Will football fans really be consulted?

Posted on 8th April, 2024



This is Blog No 65


Ministers in Westminster have introduced a Parliamentary Bill which they hope will truly connect with the British People. Or at least the 10 million or so who at some stage or another regard themselves as football fans.


Picture from the 2021 Fan-led review of

football governance: securing the game’s future

Politically, the Football Governance Bill has it all. A subject that arouses passionate interest, a bias away from wealthy foreign owners and towards traditional British communities,  a whiff of anti-European sentiment to prevent a super league, a gesture towards democratic accountability and all in the name of preserving our sporting heritage – given that we invented it anyway. Didn’t we?


It's been a while coming, and there will be Conservative MPs appropriately enough kicking themselves that they’ve left it so late before a General Election that it may only get the Royal assent after ‘extra time’ in a new Parliament and that a new Government will get the credit.


And there will be credit, for much of what is proposed will surely be warmly welcomed. They have got many things right. Just a shame therefore that they are in danger of getting one big thing wrong!


The trouble is all about terminology. One of the avowed goals (sorry!) of the legislation is to tackle the injustice that the beautiful game and the clubs that play it are irrevocably changed against the wishes of its many supporters. So, from early in the pre-legislative dialogue, there has been almost unanimous support for giving fans a greater say in what happens.

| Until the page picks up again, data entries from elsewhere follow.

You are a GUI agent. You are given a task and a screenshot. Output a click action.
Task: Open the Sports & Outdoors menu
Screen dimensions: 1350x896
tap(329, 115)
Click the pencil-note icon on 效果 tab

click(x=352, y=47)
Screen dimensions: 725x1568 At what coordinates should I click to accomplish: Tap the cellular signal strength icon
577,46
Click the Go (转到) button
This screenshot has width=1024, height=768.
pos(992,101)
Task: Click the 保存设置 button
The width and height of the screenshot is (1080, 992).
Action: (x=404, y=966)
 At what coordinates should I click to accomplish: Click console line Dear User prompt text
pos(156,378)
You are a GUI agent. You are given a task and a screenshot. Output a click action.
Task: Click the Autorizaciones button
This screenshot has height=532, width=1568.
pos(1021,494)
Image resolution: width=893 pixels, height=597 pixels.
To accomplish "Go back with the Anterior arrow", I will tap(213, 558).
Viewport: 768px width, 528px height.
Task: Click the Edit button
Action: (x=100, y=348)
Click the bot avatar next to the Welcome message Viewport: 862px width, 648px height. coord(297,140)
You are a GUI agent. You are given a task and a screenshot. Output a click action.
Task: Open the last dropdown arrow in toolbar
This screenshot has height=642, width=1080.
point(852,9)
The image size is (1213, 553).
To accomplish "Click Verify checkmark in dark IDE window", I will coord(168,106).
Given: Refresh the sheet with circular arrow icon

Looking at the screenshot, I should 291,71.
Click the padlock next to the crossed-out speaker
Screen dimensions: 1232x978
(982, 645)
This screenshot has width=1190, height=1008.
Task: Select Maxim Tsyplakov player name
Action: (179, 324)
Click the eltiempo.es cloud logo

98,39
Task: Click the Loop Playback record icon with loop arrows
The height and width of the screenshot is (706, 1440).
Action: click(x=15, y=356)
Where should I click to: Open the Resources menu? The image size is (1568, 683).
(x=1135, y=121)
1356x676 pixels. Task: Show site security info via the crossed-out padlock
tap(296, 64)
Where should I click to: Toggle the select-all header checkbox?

The original 2021 Fan-led review complained that ‘consultation’ was often being limited solely to match going issues with no consideration of fan views on any strategic or commercial matters.” It was, said the Review often a tick box’ approach to supporter engagement …, often leading to a significant gap between club and supporter perception of the provision of fan engagement.”


By the time the Department of Media, Culture & Sport published its Command Paper in February 2023, the solution proposed was expressed like this:

“Clubs will need to satisfy the Regulator that they have appropriate and

             proportionate provisions for considering the interests of fans on key decisions

 and issues of club heritage. Clubs will need to show they are regularly

             consulting a representative group of fans on key strategic matters at the club,

          and other issues of interest to supporters (including club heritage)” ( at p.55)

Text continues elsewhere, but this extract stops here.